Judith was an expert in developing strategies to enlist the interest of journalists, television and radio producers in running mostly positive stories and achieving maximum coverage for the product. She was brilliant at the publicist’s real task – to persuade people to accept the new, the experimental and sometimes, the potentially disastrous.
In her thirty year career, she publicised tours for dozens of visiting international artists as well as publicising over four hundred theatrical productions. Judith brought many to our attention who were already in the lime-light such as Lauren Bacall, Whoopi Goldberg, Sir Peter Ustinov, Rex Harrison, Claudette Colbert, Sir John Mills, Hayley Mills, Juliet Mills, Shirley MacLaine, Cliff Richard, The Bee Gees, Shirley Bassey, Placido Domingo, Luciano Pavarotti, Jose Carreras, Andrea Bocelli, Bryn Terfel, Kiri te Kanawa, Renee Fleming, Marcel Marceau and Philip Glass among many others.
Possessing a bright, friendly, persuasive personality, a keen intelligence and a great love of theatre, Judith was a formidable force, able to succeed in a highly competitive industry. Her successes were not only measured by the amount of publicity she was able to generate, but also by the respect and admiration she engendered in the media and from her colleagues in the arts and entertainment industries.

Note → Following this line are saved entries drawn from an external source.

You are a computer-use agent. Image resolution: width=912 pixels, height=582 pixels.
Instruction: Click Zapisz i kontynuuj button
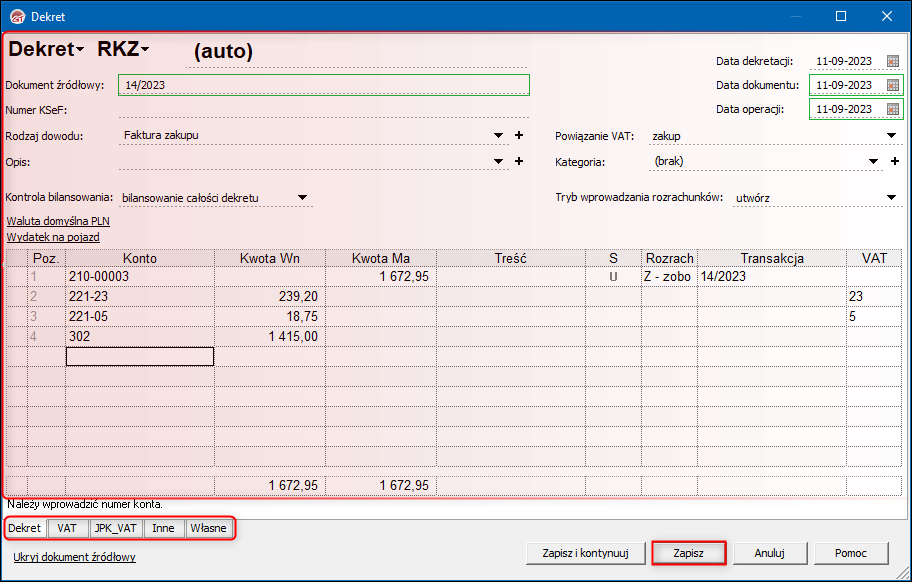tap(584, 552)
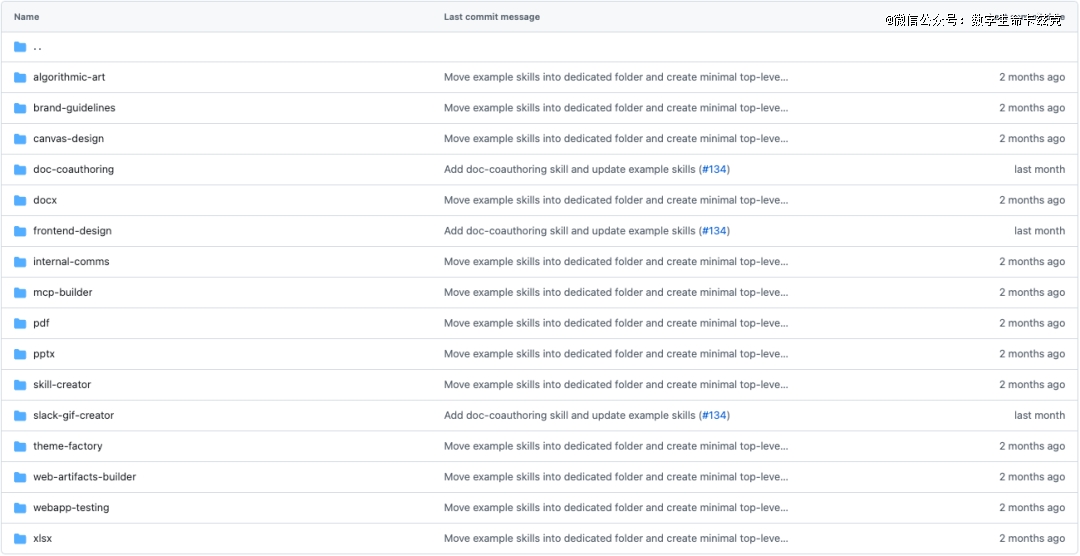Navigate into frontend-design folder

(72, 231)
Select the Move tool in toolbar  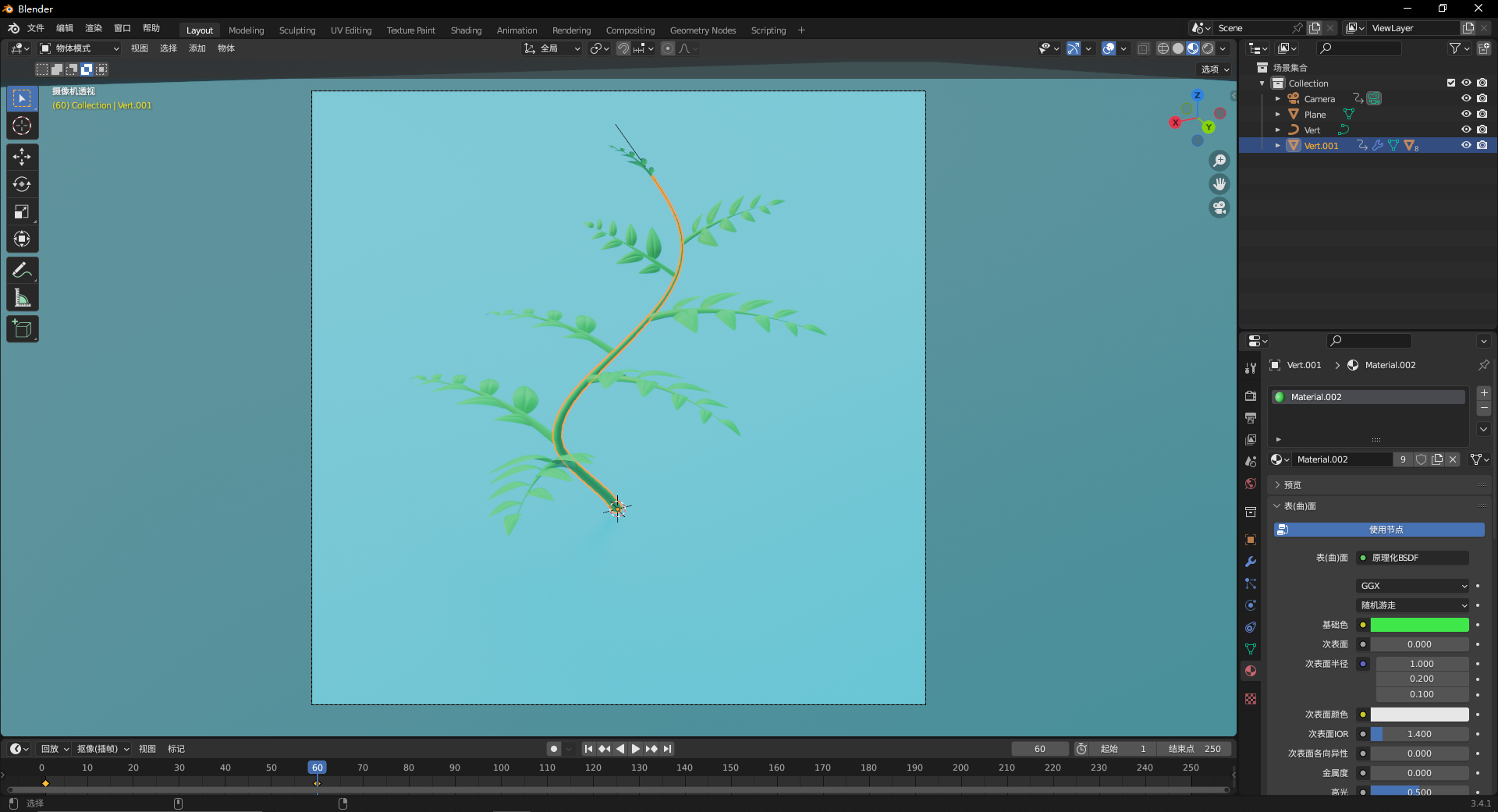22,157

Judith always worked at full speed. Recently she was immersed in the business of getting maximum exposure for such performers as Debbie Reynolds, stage director Stephen Daldry, Tom Burlinson’s concerts, the 2007 tour of Matthew Bourne’s Swan Lake and the new Australian musical, Priscilla Queen of the Desert, which she was working on at the time of her death.
Whatever the backstage dramas, Judith was fiercely protective of the performers and shows that were on her books. She was indefatigable and genuinely loved artists and creative talent.
Occasionally, an aggrieved producer or editor would let off steam. “I’ll sort it!” was her catch cry and, without so much as another word, she invariably did. Most often, it was her level-headed humour, lack of pretence and sheer persistence that paid off and brought her many friends in an industry not short on ego and competing talents.
Judith twice promoted national tours of The Wizard of Oz. Lines from that show could have been written about her: In the end we are judged not by how much we love but by how much we are loved by others. The outpouring of love and affection for her after her sudden death has been overwhelming.